[Supplied records Boundary: Start]

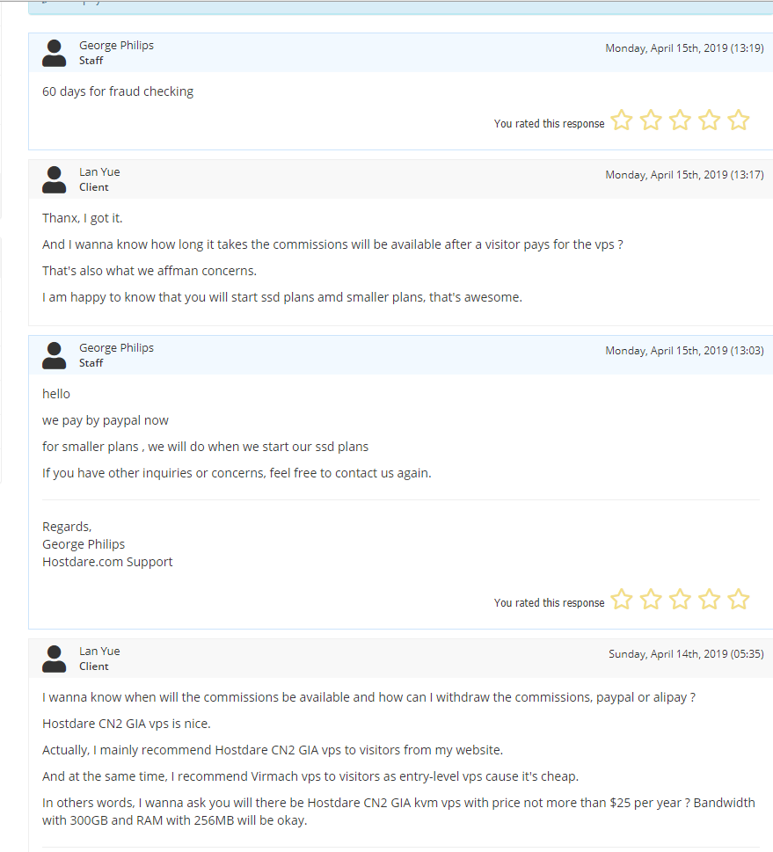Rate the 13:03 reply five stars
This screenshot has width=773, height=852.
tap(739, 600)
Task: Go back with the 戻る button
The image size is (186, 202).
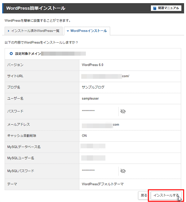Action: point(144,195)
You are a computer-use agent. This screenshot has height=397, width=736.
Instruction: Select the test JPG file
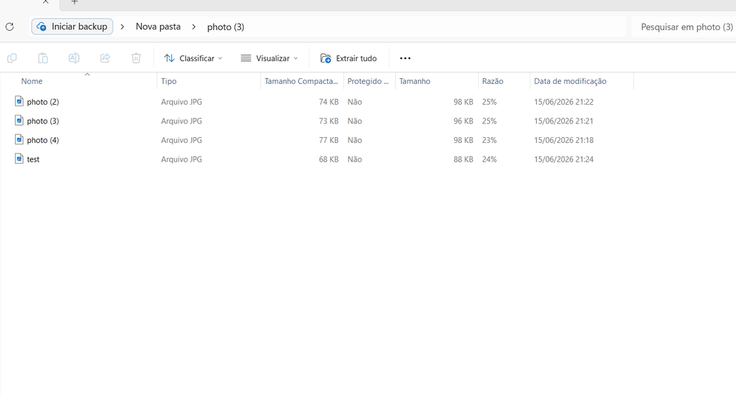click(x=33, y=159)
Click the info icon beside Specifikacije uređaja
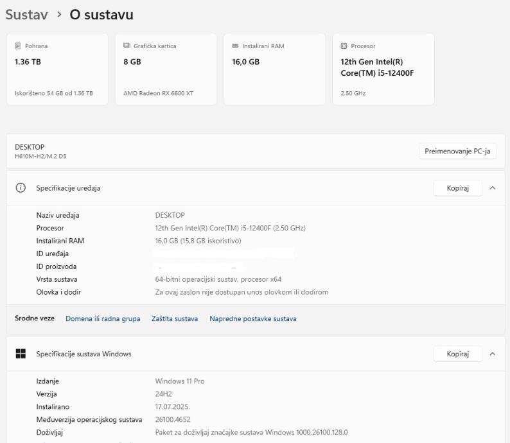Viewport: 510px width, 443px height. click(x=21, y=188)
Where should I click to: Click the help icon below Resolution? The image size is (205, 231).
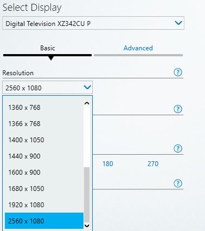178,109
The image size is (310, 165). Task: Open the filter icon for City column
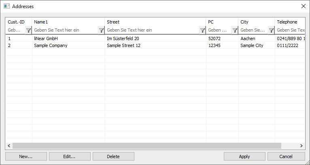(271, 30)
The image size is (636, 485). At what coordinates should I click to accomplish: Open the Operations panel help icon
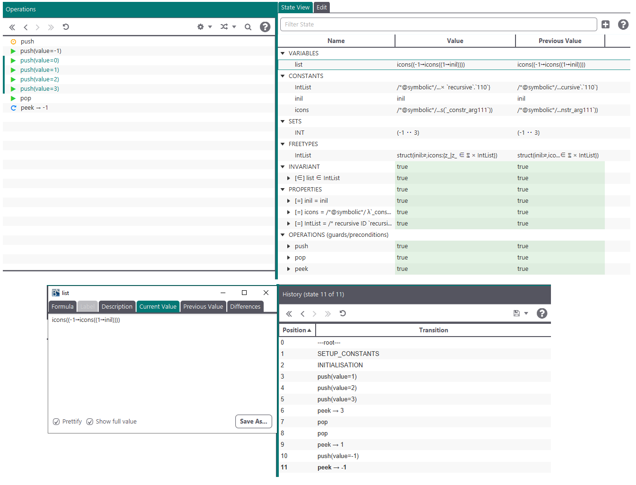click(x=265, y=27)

[Supplied records Boundary: End]

◆ To do
Output only these lines, word for word: the line containing "Task: Go back with the 戻る button" and every line after it through the last line of the data. Omit the pictures.

◆ Completed exercise
Task: Go back with the 戻る button
The image size is (186, 202).
Action: point(144,195)
You are a computer-use agent. This screenshot has height=397, width=736.
Instruction: Select the test JPG file
click(x=33, y=159)
Click the info icon beside Specifikacije uređaja
Viewport: 510px width, 443px height. click(x=21, y=188)
Where should I click to: Click the help icon below Resolution? The image size is (205, 231).
178,109
The image size is (310, 165). Task: Open the filter icon for City column
(271, 30)
The image size is (636, 485). At what coordinates should I click to accomplish: Open the Operations panel help icon
click(x=265, y=27)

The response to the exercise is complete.